Administrators in Kaskaskia Special Education District, which covers Bridges, did not respond to the reporters' request for comment.
Children frequently begged not to be locked up. "I don't want to go in a booth. You'll lock me in there all day," one boy reportedly said. He spent five hours in confinement.
The practice led to injuries for some students, who beat the walls of the rooms or otherwise harmed themselves while inside. The school's own reports were often kept from parents, but what reporters found was that teachers and administrators were aware of such incidents.
When he was seven years old, a boy named Isaiah was found by his mother banging his head inside one of the isolation rooms in Middlefork School in Danville. It was something he did not do at home, but he had been doing it for years at school without his mother being notified:
"Isaiah states he has headache and ringing in his ears," according to a report from Dec. 8, 2017. "Nurse filling out concussion form."
Then, a month later: "Nurse is concerned he has been head banging several times, even slower to answer than usual, he was dizzy when he stood up, almost fell over."
Sitting in his home last spring, Isaiah, now 10, looked down when asked why he hits his head.
"I tell the teachers why," he said. "The timeout room … I don't like it."
Records and interviews show how seclusion can harm children. Students ripped their fingernails or bruised their knuckles hitting the door. Their hands swelled and bled from beating the walls. In some cases, children were hurt so badly that ambulances were called.
These problems have persisted despite Illinois being one of the highest spenders in the country on educational administrative costs. Meanwhile, pension liabilities are threatening the state's finances even as their educational outcomes are mediocre.
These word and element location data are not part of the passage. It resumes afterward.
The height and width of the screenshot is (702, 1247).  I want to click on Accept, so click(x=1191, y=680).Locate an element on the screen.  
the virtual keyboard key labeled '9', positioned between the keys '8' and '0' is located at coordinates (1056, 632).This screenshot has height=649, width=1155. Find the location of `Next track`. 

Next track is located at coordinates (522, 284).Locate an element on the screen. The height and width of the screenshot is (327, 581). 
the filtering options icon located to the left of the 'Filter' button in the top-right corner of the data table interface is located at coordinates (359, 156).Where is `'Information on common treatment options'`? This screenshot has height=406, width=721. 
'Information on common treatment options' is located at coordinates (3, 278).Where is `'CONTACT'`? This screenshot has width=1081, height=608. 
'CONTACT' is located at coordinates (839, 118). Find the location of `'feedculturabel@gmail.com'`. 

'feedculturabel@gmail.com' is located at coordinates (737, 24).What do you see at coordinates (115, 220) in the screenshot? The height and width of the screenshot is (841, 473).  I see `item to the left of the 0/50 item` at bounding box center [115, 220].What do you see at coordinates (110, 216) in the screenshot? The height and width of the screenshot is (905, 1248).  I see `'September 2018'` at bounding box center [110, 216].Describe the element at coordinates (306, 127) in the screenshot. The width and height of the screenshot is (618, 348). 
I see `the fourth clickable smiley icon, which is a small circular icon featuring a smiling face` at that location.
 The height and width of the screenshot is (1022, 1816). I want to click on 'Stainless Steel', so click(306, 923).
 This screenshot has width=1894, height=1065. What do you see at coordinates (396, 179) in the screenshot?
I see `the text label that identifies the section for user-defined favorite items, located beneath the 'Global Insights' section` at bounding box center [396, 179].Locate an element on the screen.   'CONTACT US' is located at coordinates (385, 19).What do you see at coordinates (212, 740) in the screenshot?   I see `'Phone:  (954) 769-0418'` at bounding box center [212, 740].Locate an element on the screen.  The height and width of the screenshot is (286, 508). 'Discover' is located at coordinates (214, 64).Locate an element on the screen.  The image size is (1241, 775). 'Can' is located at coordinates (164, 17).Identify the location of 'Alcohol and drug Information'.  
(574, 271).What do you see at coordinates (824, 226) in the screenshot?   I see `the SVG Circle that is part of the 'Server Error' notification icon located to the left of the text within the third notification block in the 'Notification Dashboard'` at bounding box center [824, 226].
Illinois's largest city, Chicago, has prohibited confinement of students, but the Tribune noted that Chicago schools often ship mentally disabled students off to schools that maintain the practice.
The state has recently faced numerous other crises in education. Chicago's public schools were completely shut down at the beginning of the school year due to a teachers strike. Mayor Lori Lightfoot (D.) has still not reached a final deal with the Chicago Teachers Union. The bargaining agreement will reportedly put all Illinois taxpayers on the hook for Chicago teachers' pensions, worsening the pressure government employee retirement funds are putting on the state's finances.